== EXTRACTED MATERIAL
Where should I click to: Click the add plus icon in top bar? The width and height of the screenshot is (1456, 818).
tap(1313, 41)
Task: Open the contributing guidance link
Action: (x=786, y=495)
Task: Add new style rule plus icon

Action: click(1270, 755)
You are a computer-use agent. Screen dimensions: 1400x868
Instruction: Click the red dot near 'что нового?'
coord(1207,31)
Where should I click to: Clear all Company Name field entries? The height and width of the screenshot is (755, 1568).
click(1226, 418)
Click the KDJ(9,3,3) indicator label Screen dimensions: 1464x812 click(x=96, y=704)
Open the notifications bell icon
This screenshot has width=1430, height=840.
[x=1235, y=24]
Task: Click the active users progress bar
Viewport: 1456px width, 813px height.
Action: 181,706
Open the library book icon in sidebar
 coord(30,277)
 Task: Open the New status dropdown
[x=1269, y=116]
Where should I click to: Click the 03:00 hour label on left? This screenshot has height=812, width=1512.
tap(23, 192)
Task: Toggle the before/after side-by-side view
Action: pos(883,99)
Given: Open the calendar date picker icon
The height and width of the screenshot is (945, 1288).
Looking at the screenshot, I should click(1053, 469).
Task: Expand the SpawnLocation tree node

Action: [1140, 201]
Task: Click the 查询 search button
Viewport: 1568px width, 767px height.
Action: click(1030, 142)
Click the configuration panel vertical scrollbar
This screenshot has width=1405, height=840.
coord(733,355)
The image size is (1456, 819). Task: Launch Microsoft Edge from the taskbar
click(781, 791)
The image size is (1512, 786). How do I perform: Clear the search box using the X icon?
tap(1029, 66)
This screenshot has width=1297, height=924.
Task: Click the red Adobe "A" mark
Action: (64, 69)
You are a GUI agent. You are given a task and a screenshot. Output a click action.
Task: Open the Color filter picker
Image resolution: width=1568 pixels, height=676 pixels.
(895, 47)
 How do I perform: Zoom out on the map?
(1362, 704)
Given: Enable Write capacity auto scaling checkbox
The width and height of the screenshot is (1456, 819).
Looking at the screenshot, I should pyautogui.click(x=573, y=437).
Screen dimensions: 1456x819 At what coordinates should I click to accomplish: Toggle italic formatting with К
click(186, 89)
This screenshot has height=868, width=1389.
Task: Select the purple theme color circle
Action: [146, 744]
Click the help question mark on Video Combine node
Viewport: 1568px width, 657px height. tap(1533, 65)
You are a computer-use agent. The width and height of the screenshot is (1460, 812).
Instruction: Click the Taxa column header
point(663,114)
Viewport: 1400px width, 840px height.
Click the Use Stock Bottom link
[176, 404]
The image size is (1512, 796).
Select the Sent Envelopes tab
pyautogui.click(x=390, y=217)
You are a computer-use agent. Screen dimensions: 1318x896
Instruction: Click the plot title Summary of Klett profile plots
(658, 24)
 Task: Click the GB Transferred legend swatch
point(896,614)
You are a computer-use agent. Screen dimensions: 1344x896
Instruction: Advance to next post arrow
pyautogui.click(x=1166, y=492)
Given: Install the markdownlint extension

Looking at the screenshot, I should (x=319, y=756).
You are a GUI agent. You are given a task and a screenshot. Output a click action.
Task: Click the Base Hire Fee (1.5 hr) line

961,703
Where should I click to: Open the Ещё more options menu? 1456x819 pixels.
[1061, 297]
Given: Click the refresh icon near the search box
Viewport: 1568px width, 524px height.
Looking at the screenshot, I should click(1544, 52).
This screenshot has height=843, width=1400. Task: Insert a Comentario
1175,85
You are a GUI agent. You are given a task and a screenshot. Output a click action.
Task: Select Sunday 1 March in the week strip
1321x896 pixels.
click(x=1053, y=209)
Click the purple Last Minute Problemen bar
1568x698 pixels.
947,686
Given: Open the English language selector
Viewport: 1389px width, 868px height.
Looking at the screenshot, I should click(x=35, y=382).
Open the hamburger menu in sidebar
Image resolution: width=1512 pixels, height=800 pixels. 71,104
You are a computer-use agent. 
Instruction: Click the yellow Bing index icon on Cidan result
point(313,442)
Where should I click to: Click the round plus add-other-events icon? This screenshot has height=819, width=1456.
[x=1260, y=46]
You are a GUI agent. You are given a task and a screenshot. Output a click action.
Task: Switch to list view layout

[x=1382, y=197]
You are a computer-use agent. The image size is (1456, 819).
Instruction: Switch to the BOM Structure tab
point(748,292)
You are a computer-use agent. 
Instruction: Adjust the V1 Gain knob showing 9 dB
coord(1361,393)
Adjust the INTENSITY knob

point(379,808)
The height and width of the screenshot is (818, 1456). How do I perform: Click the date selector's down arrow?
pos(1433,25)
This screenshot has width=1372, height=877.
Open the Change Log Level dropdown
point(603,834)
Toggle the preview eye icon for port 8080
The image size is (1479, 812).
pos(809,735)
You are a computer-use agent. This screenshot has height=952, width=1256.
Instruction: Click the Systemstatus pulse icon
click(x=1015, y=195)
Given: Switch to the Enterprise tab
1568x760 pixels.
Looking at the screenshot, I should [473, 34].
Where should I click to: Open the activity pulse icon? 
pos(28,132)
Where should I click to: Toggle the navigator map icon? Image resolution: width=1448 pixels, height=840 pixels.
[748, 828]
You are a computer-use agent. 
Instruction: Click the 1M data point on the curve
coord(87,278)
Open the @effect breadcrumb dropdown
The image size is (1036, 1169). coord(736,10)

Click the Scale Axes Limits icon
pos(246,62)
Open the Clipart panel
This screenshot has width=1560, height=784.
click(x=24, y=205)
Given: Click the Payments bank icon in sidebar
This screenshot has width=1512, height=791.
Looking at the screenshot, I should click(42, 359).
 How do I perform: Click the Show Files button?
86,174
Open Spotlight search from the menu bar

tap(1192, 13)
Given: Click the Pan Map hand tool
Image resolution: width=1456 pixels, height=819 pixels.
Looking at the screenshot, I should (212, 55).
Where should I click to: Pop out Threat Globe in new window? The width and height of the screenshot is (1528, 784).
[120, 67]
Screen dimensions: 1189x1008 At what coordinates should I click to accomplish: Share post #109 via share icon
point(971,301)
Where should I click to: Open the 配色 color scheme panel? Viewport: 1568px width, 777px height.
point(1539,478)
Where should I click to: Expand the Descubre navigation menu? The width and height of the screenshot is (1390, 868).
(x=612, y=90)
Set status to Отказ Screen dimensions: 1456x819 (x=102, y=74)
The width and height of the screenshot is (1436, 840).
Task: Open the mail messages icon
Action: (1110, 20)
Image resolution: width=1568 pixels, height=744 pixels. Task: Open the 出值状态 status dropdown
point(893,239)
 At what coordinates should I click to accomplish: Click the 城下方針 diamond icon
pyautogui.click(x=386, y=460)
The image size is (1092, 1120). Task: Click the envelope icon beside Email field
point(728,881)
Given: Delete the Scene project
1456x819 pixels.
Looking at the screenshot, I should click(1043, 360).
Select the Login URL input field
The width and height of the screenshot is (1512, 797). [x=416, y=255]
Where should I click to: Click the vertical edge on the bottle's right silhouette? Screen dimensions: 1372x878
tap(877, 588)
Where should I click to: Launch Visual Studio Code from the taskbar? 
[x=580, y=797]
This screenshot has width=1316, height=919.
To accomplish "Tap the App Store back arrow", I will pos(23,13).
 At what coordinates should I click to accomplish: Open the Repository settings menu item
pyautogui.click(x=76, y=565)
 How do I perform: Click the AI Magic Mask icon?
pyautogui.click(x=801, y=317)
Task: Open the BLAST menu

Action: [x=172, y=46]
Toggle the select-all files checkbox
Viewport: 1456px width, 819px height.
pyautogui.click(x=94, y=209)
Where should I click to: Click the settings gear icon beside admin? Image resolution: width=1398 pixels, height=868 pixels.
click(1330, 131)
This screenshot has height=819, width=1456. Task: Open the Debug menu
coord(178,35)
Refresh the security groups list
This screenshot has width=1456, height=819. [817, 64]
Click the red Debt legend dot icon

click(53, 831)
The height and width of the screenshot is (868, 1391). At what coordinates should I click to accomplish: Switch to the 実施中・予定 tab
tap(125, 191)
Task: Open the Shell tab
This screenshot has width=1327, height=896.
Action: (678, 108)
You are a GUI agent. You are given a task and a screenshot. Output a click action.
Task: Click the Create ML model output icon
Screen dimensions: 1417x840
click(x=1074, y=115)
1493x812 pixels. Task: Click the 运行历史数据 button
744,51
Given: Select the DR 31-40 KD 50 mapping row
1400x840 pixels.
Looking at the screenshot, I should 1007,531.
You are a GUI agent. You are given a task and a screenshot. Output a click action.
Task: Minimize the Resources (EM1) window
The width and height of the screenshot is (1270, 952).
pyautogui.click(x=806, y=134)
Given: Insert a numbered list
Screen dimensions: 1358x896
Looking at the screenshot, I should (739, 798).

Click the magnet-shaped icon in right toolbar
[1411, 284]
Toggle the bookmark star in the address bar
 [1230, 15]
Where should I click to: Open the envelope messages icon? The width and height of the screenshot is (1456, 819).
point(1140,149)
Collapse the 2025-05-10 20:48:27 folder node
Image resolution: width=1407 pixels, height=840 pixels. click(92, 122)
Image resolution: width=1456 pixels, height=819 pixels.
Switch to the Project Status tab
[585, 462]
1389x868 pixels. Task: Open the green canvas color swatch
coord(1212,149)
====
Copy the lines from the one with "Switch to the Project Status tab" through the last line of the material above, exactly as they are and with no others.

Switch to the Project Status tab
[585, 462]
1389x868 pixels. Task: Open the green canvas color swatch
coord(1212,149)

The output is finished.